──────── Supplied records ────────

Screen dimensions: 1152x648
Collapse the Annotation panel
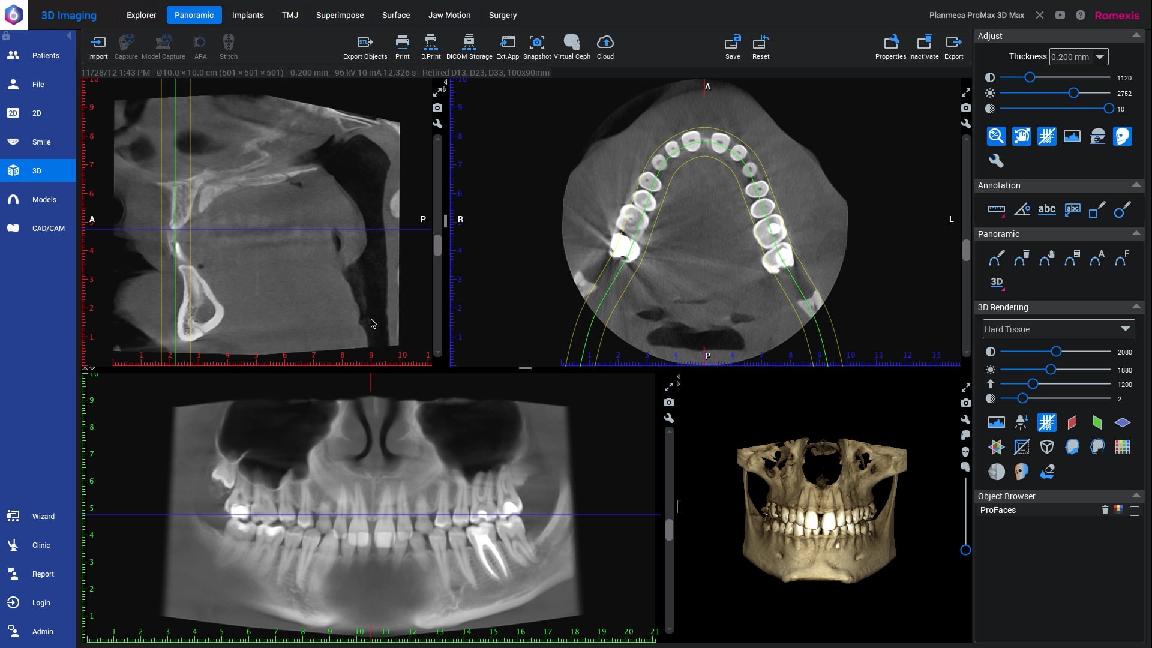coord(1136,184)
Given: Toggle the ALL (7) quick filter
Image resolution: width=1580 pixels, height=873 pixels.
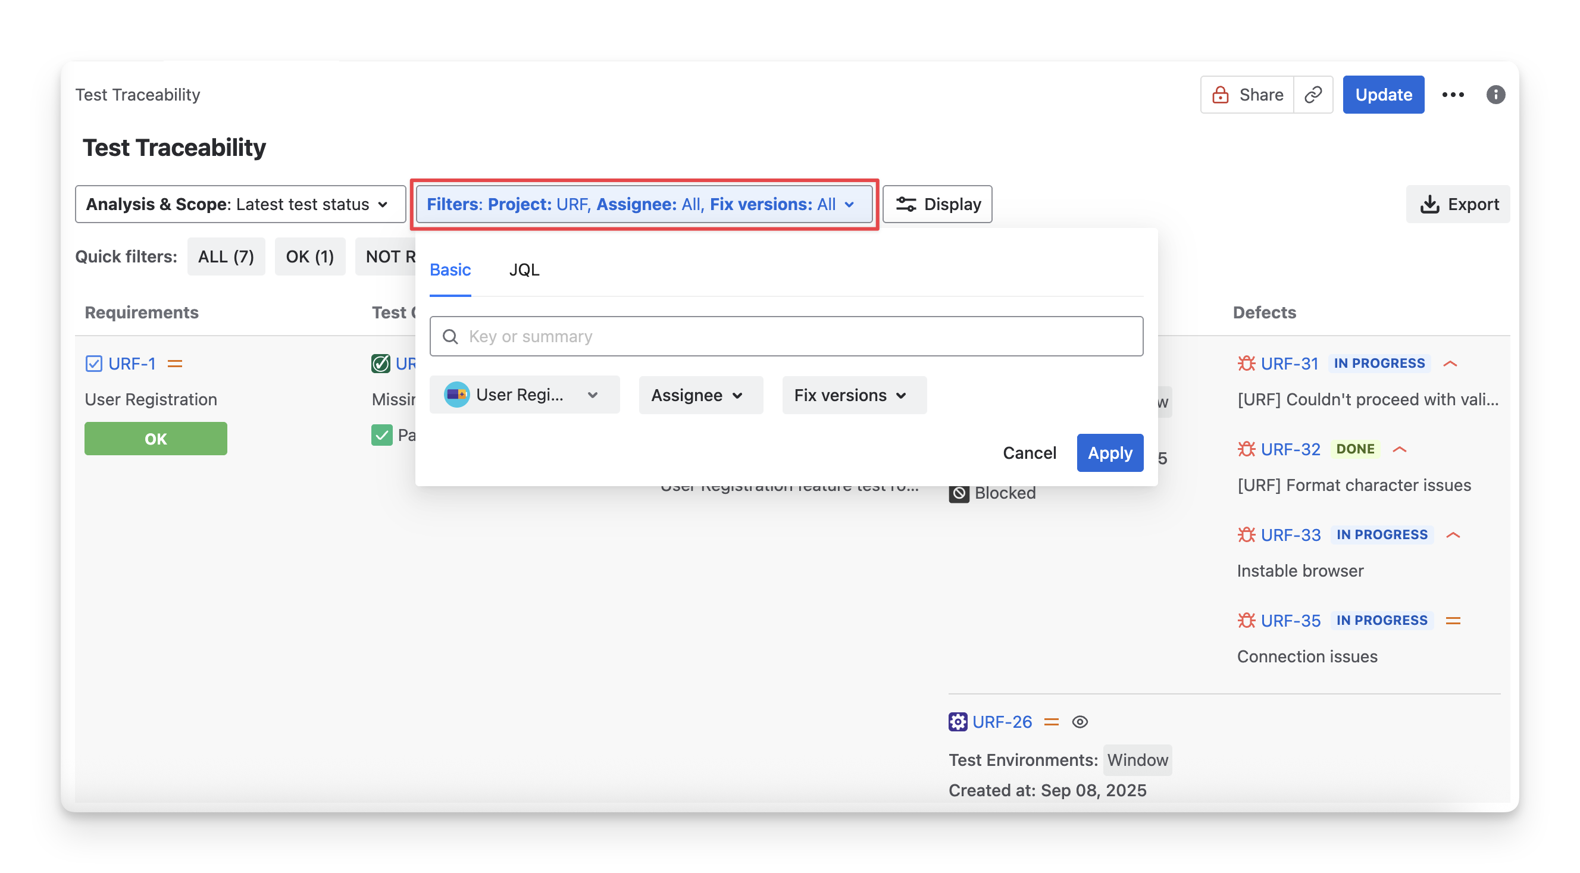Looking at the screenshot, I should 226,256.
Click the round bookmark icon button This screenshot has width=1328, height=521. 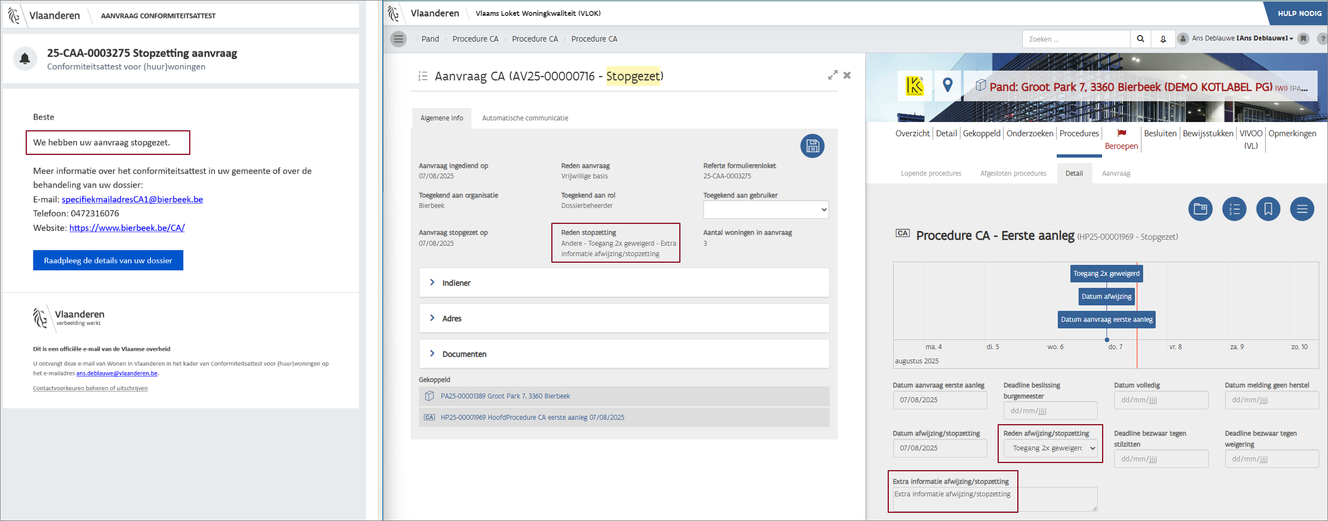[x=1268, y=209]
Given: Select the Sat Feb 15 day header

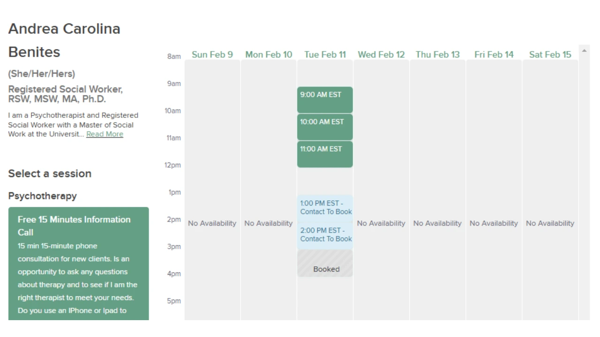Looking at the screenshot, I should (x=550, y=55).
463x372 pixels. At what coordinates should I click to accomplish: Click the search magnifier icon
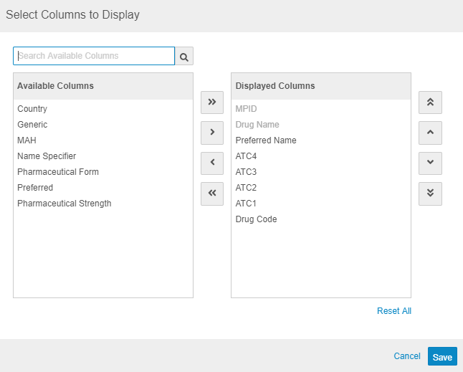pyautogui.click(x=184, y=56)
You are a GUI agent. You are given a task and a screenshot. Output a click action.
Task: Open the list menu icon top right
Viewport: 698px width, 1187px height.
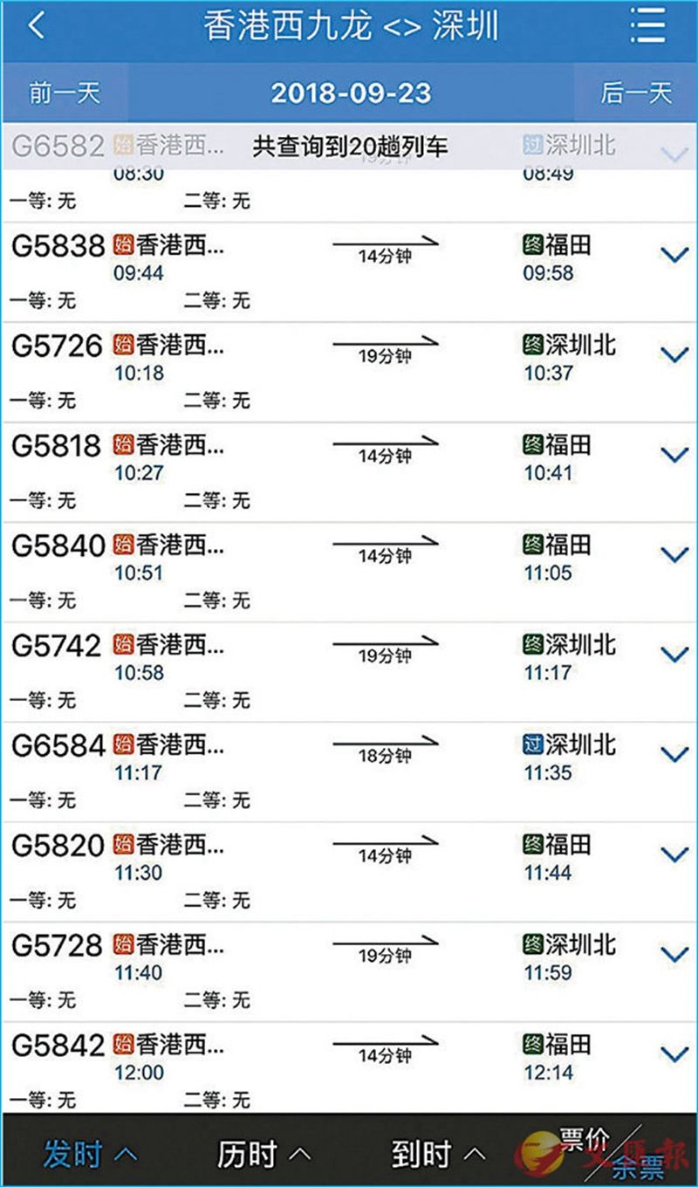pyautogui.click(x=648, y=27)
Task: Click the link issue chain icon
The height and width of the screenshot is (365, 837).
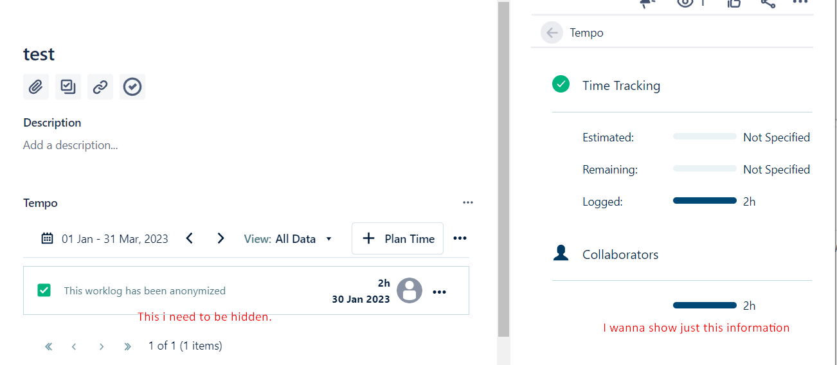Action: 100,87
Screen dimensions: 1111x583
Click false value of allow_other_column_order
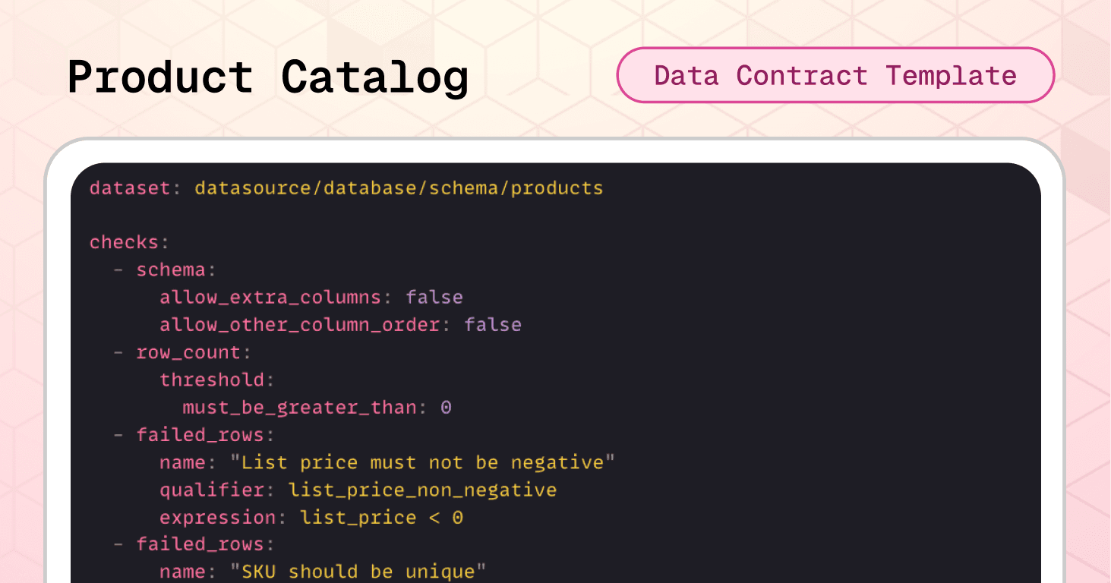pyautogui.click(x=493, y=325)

────────

◆ **What to do**:
Write out the material verbatim, from the line with "Screen dimensions: 1111x583" through the end of the material. Omit the pictures from your answer.

◆ **The result**:
Screen dimensions: 1111x583
Click false value of allow_other_column_order
pyautogui.click(x=493, y=325)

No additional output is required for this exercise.